For what its worth, I shoot 32 gr CCI Segmented Hollow Points (part # 0064) out of my 10/22.  Just as fast as Stinger, accurate, and deadly on small game.


----------



## jmoser (Jan 17, 2017)

Common with match grade rimfire target bbls and std velocity ammo - tighter chambers designed to have the soft lead bullet touch the rifling.
Not uncommon for unfired round to not eject.  Just use a 3/16" brass rod or wood dowel to tap it out from the muzzle or a dental pick to grab the rim thru the extractor slot and pull out by hand.


----------



## deerpoacher1970 (Jan 17, 2017)

These are not target barrels,they are just plain jane 10/22 s


----------



## jmoser (Jan 18, 2017)

Not all chambers are created equal - many 'standard' rimfire semiautos have looser / longer throated chambers to ensure reliable feeding at the expense of accuracy [eg 'plinkers.'] 
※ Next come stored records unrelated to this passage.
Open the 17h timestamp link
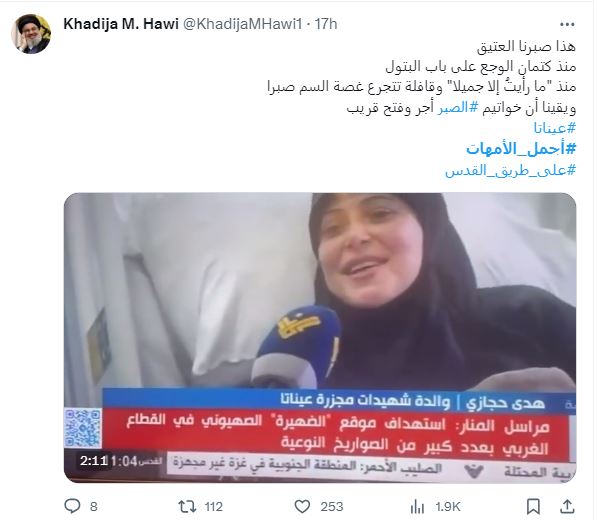 326,24
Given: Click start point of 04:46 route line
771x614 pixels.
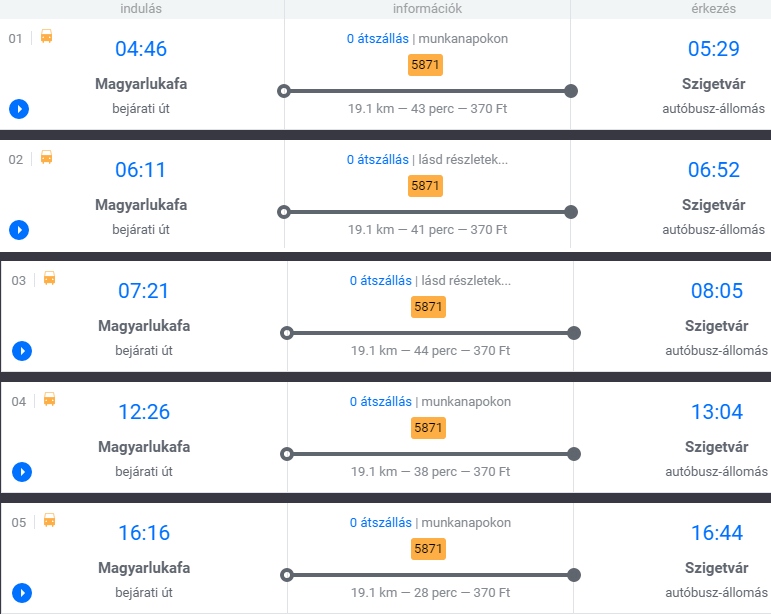Looking at the screenshot, I should coord(284,91).
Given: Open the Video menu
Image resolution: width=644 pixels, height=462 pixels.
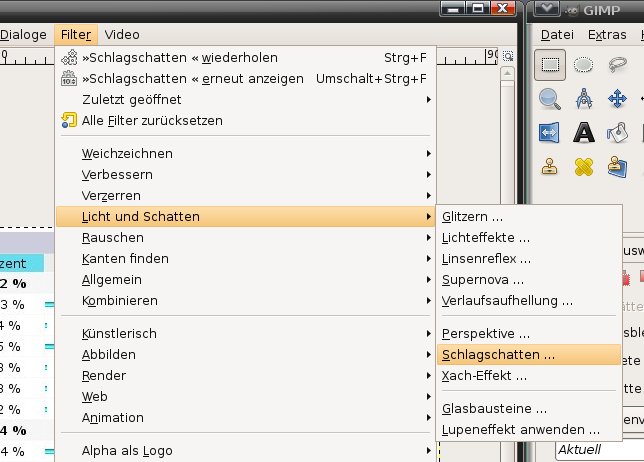Looking at the screenshot, I should (x=122, y=35).
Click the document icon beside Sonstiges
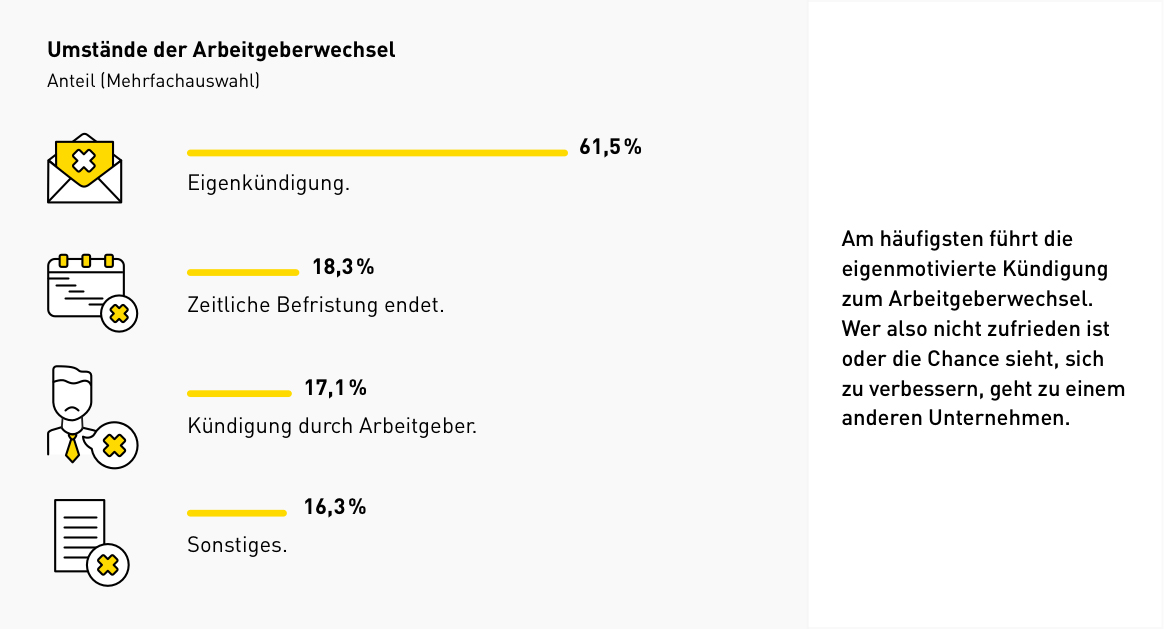Screen dimensions: 1164x629 (x=90, y=541)
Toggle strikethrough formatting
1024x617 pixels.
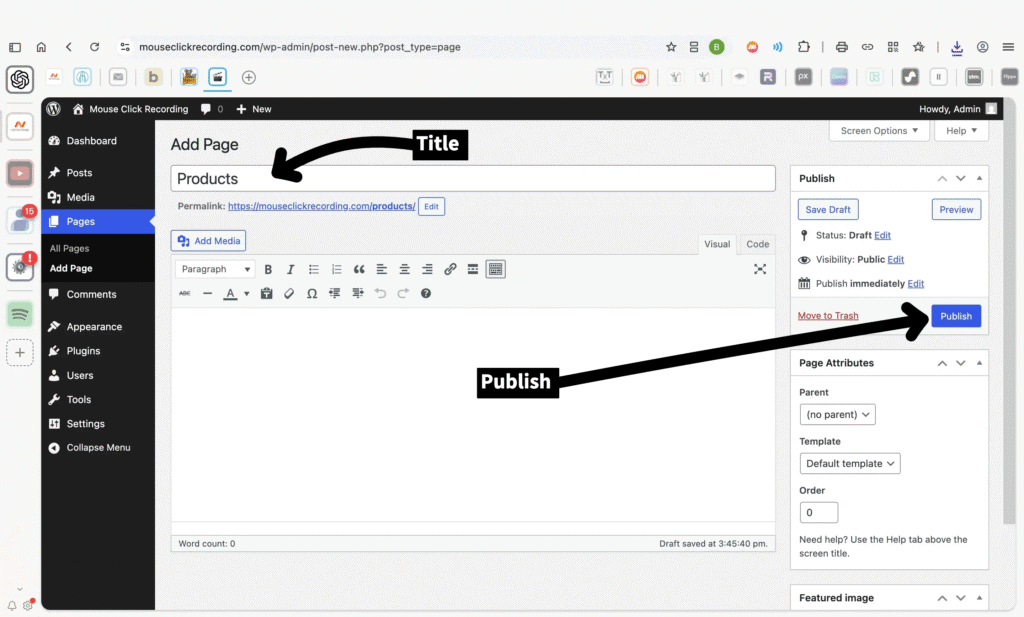[x=184, y=294]
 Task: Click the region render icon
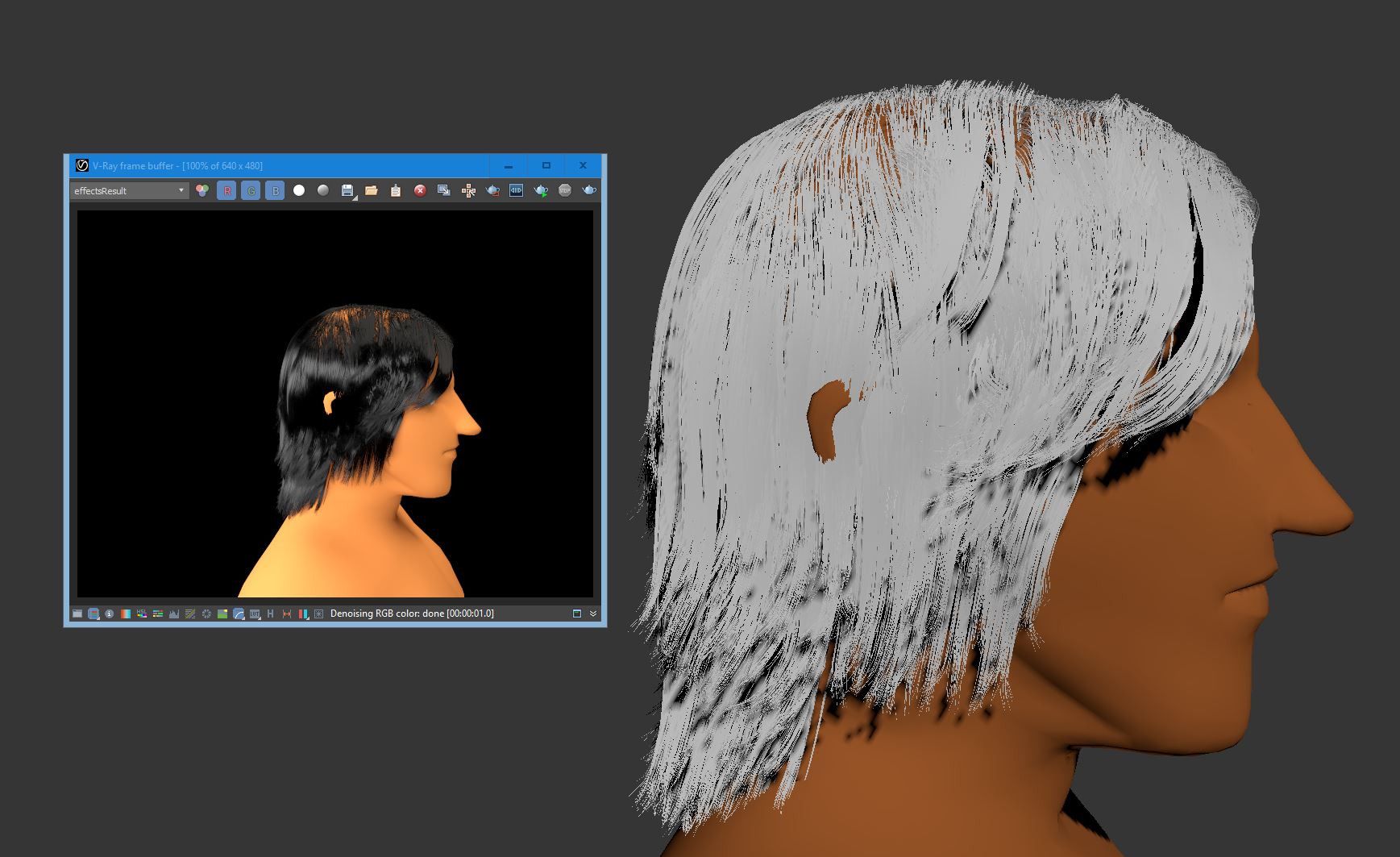[x=492, y=191]
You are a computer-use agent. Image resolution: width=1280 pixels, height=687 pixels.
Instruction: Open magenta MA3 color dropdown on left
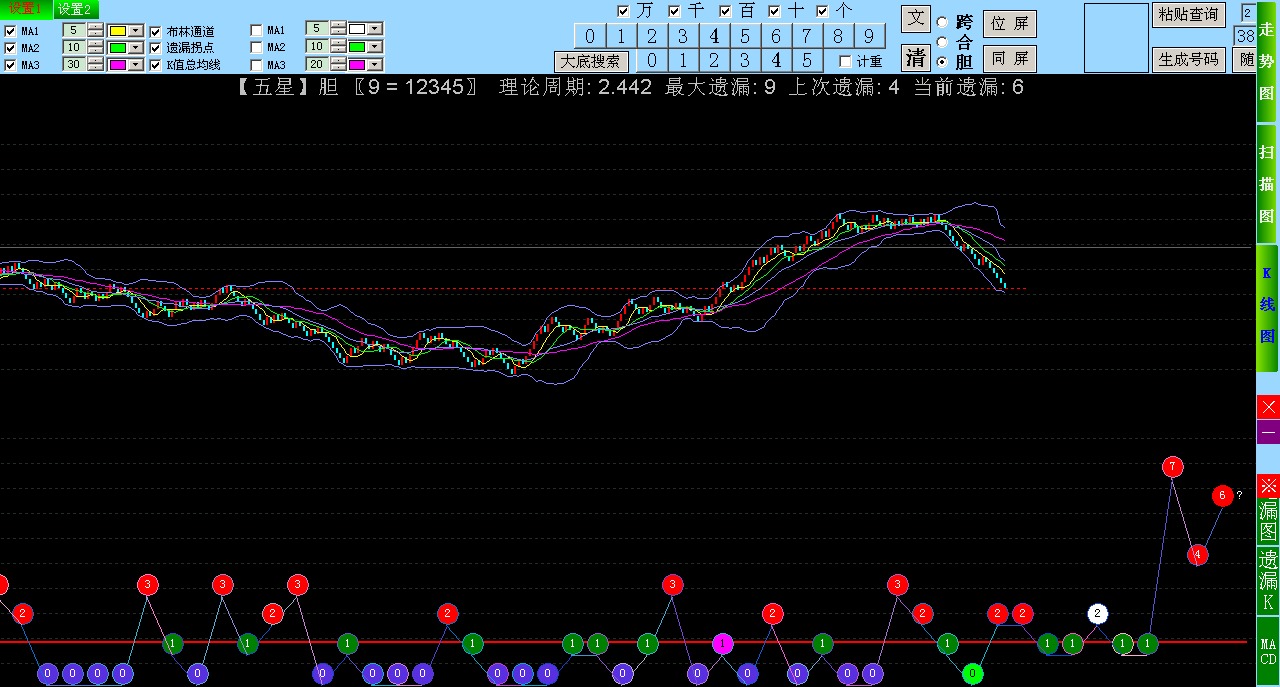[x=137, y=64]
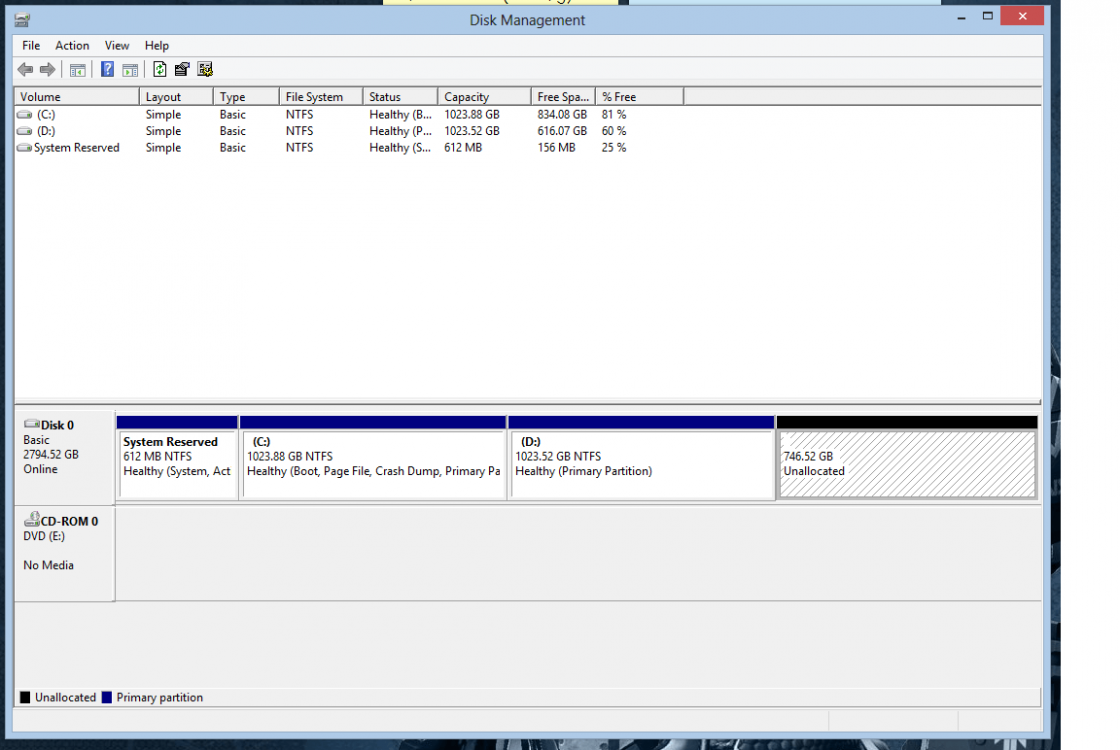
Task: Sort by the Capacity column header
Action: (484, 97)
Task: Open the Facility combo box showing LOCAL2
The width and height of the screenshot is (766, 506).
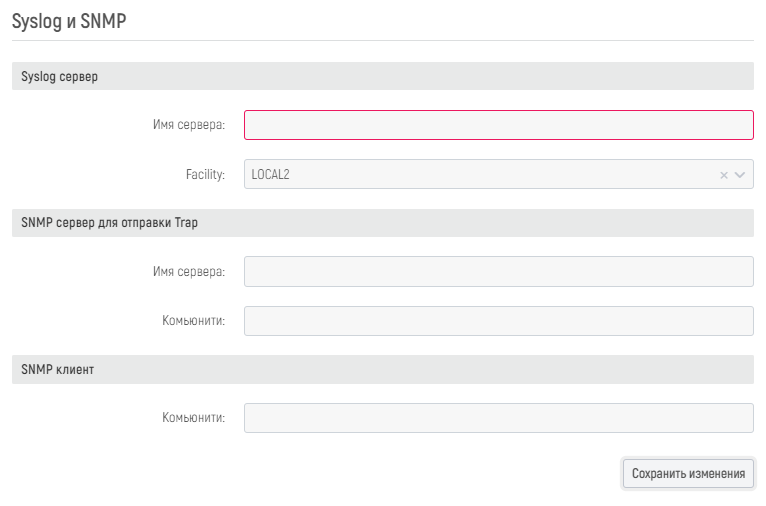Action: [x=480, y=175]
A tighter spec chamber with longer COL ammo can wind up sticking as in this case with certain 10/22s and Stingers.

Remember every chamber is reamed to +/- tolerances; all it takes is one in spec but on the low end of tolerance sometimes.

On a bright note these may have pretty good accuracy with CCI std velocity or similar target grade ammo.


----------



## Lukikus2 (Jan 29, 2017)

Good info. I didn't realize that


----------